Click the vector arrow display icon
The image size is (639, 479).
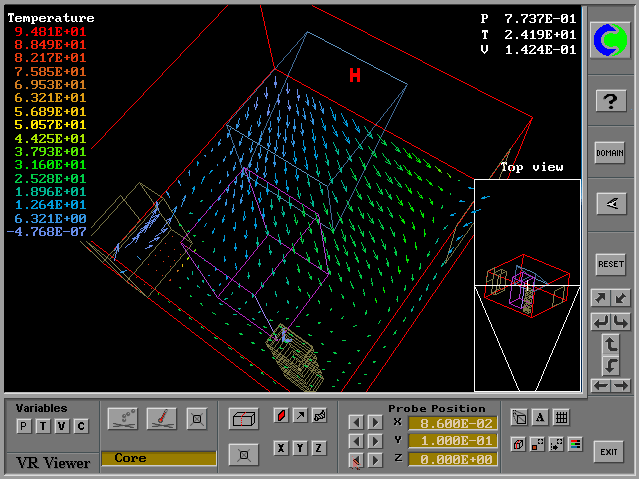pyautogui.click(x=299, y=415)
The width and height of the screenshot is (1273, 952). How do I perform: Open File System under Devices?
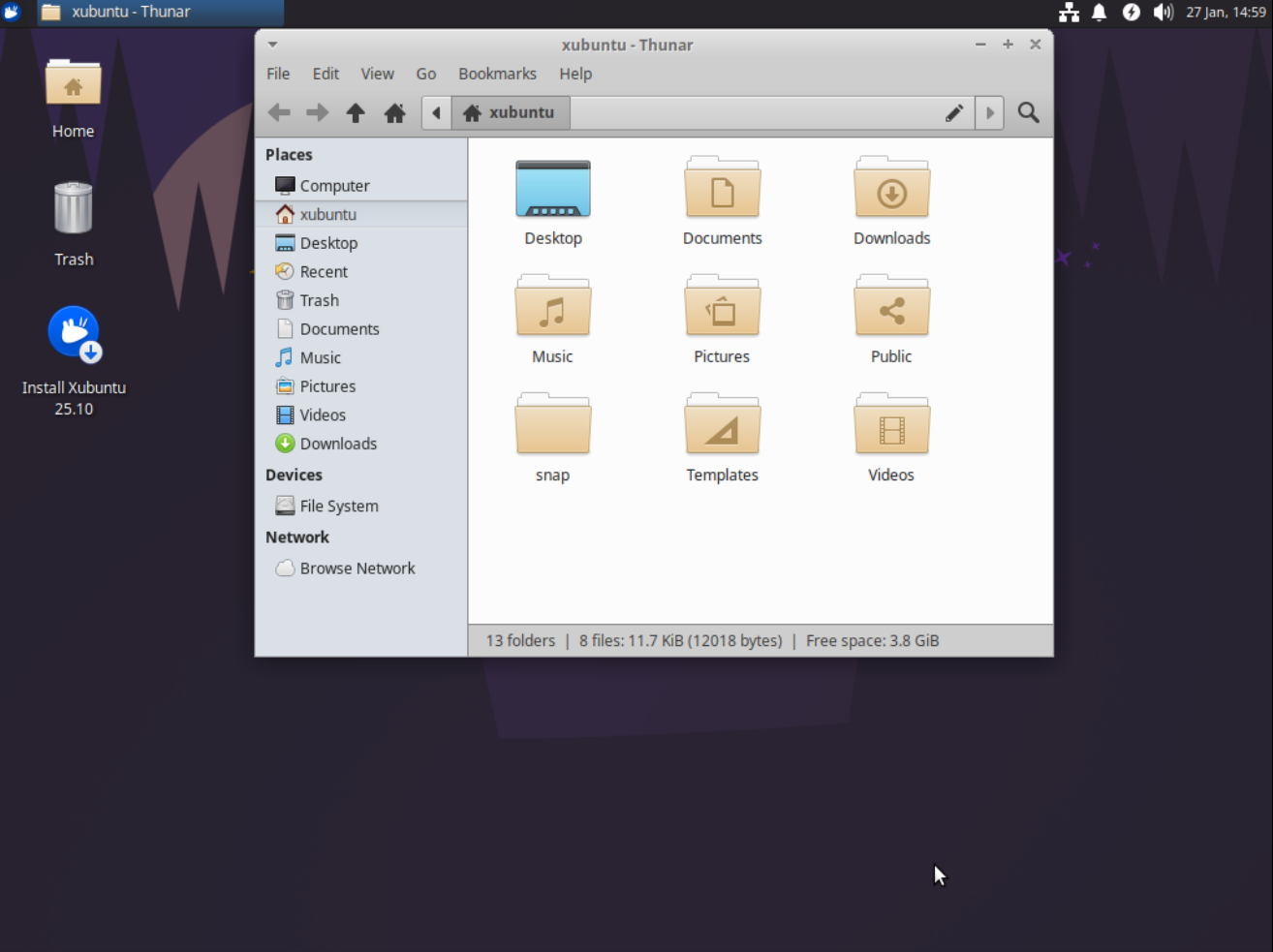(338, 506)
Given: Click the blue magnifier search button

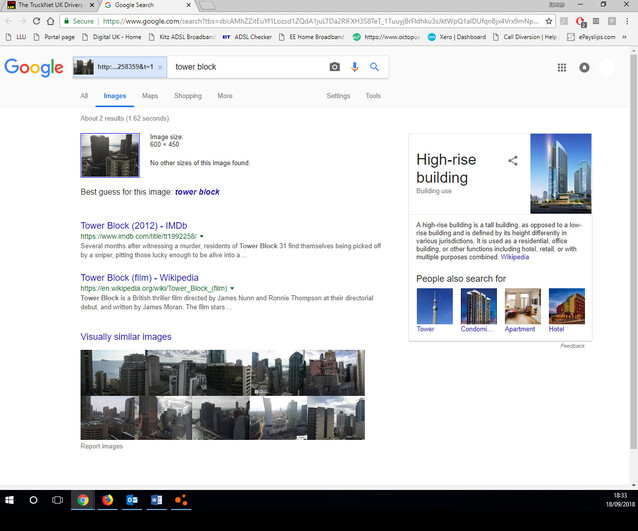Looking at the screenshot, I should [374, 67].
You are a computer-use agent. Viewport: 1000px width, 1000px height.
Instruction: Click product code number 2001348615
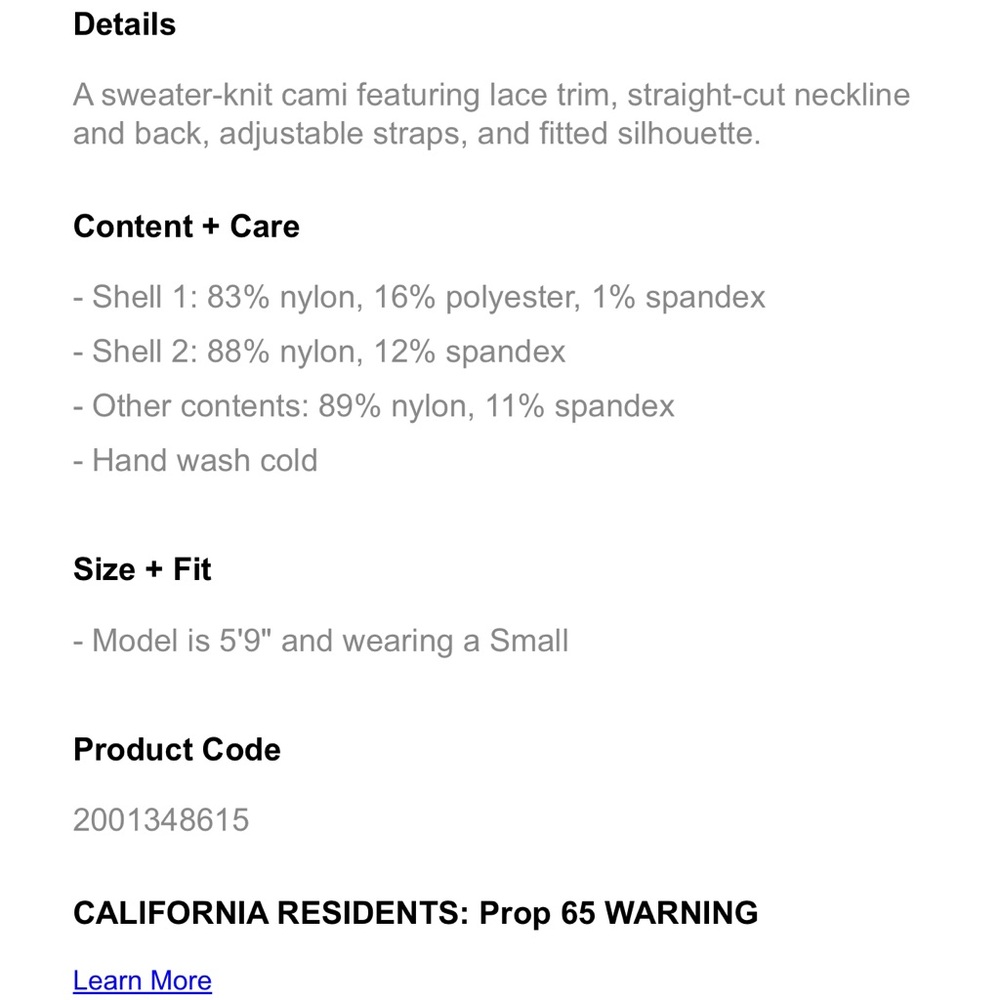(161, 820)
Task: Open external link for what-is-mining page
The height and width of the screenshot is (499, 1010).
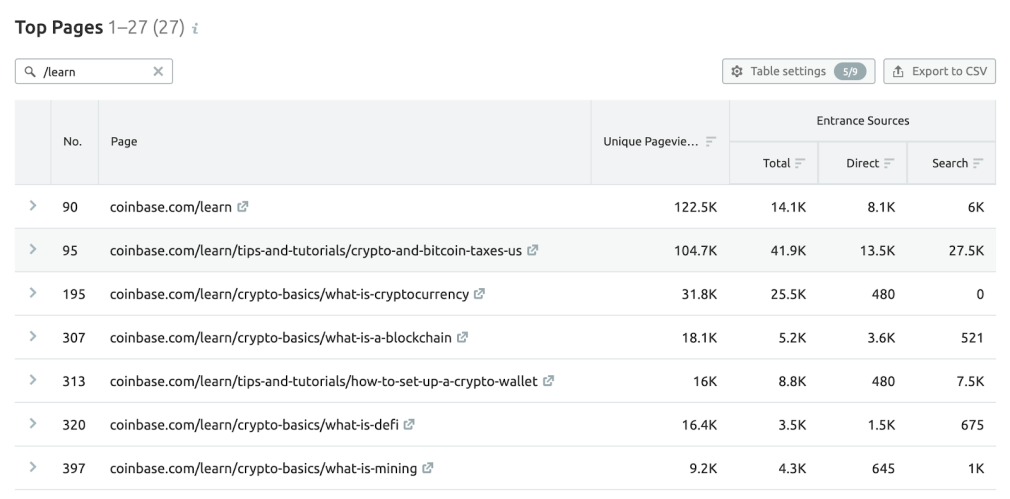Action: pos(428,468)

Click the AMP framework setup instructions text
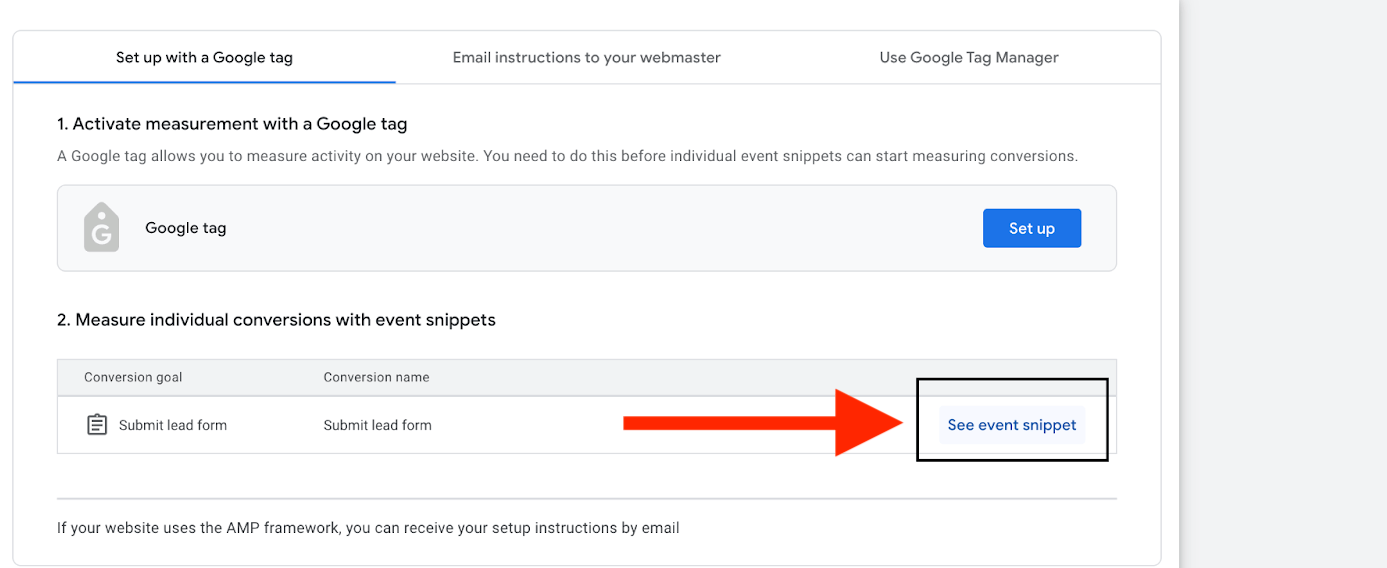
-=-=-
▶ Exercise goal:
Copy out every row above word for word, leaving out the pictures.

▶ Solution for this task:
Click the vector arrow display icon
The image size is (639, 479).
pyautogui.click(x=299, y=415)
The width and height of the screenshot is (1273, 952). How do I perform: Open File System under Devices?
(338, 506)
Given: Click the blue magnifier search button

Looking at the screenshot, I should [374, 67].
You are a computer-use agent. Viewport: 1000px width, 1000px height.
Instruction: Click product code number 2001348615
(161, 820)
Task: Open external link for what-is-mining page
The height and width of the screenshot is (499, 1010).
Action: pos(428,468)

Click the AMP framework setup instructions text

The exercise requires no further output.